Divesting from Fossil Fuels
Since mid-2019, Middlebury’s investment manager, Investure, has not directly invested any new dollars on Middlebury’s behalf in specialized private investment funds that focus on fossil fuels.
In collaboration with Investure, Middlebury has begun a phaseout of direct fossil fuel investments in the endowment, which will reduce the value of those investments as follows:
- 25 percent by 2024.
- 50 percent by 2027.
- 100 percent by 2034.
Middlebury and Investure have established realistic and reasonable reduction targets to ensure the phaseout does not significantly impact the performance of the endowment.
Following the Lead of Students
Persistence, timing, and coordination paid off. As with many campaigns around the world, the Middlebury student-led divest campaign began around 2011. The Board of Trustees voted in 2013 to not divest but to invest significantly in sustainability-related investments and to develop more robust ESG (environmental social governance) principles to guide future investments.

#### AVAILABLE DATA:
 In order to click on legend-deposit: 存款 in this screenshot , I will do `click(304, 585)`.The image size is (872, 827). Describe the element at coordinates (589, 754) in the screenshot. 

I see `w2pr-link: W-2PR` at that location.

#### EXERCISE REQUIREMENTS:
1. Check each statement against the Middlebury divestment text and answer yes or no, quoting the words of the text that decide it: (a) Since mid-2019, Investure has put no new dollars directly into specialized private funds focused on fossil fuels for Middlebury. (b) The phaseout will cut the value of direct fossil fuel investments by 50 percent by 2024. (c) In 2013 the Board of Trustees voted to divest.
2. Edit the stretch of the Middlebury divestment text from "Middlebury and Investure" through "guide future investments.", putting "Perseverance" in place of "Persistence".
3. Pick up the Middlebury divestment text after its final sentence and write what comes next.
The data play no part in this work.

#### ANSWER LIST:
1.
(a) Yes: "has not directly invested any new dollars on Middlebury’s behalf in specialized private investment funds that focus on fossil fuels"
(b) No: "25 percent by 2024."
(c) No: "The Board of Trustees voted in 2013 to not divest"

2.
Middlebury and Investure have established realistic and reasonable reduction targets to ensure the phaseout does not significantly impact the performance of the endowment.
Following the Lead of Students
Perseverance, timing, and coordination paid off. As with many campaigns around the world, the Middlebury student-led divest campaign began around 2011. The Board of Trustees voted in 2013 to not divest but to invest significantly in sustainability-related investments and to develop more robust ESG (environmental social governance) principles to guide future investments.

3.
Energy2028 emerged from a student-led campaign and with an initiative of the Environmental Council in response to President Patton’s request to develop a blueprint for the next version of Middlebury’s response to the climate crisis after carbon neutrality was achieved. In 2019 the Board of Trustees voted to approve divestment over the next 15 years as part of Energy2028.
With the divestment goal, Middlebury has signaled its deep concern about moving the economy more quickly to green energy sources and investments. That also means focusing on increasing sustainable investments while we divest from fossil fuels.
Ahead of Schedule
Since 2018 the Middlebury endowment portfolio has reduced its specialized fossil fuel exposure by 44 percent. This was driven by the liquidation of the public energy exposure in 2020 and declines in the value of certain natural resource investments in the private portfolio. Sustainability-related investments in the endowment as of December 31, 2020, represent about $96 million or about 7 percent.
Divesting from Fossil Fuels and Investing in Sustainability
Since 2013 Middlebury’s endowment has put an emphasis on sustainability-related investing. As of December 31, 2020, about 16 percent of the endowment is in sustainability-related investments, having risen steadily from 4 percent in 2013 when the board chose not to divest but committed to increasing sustainability-related investments.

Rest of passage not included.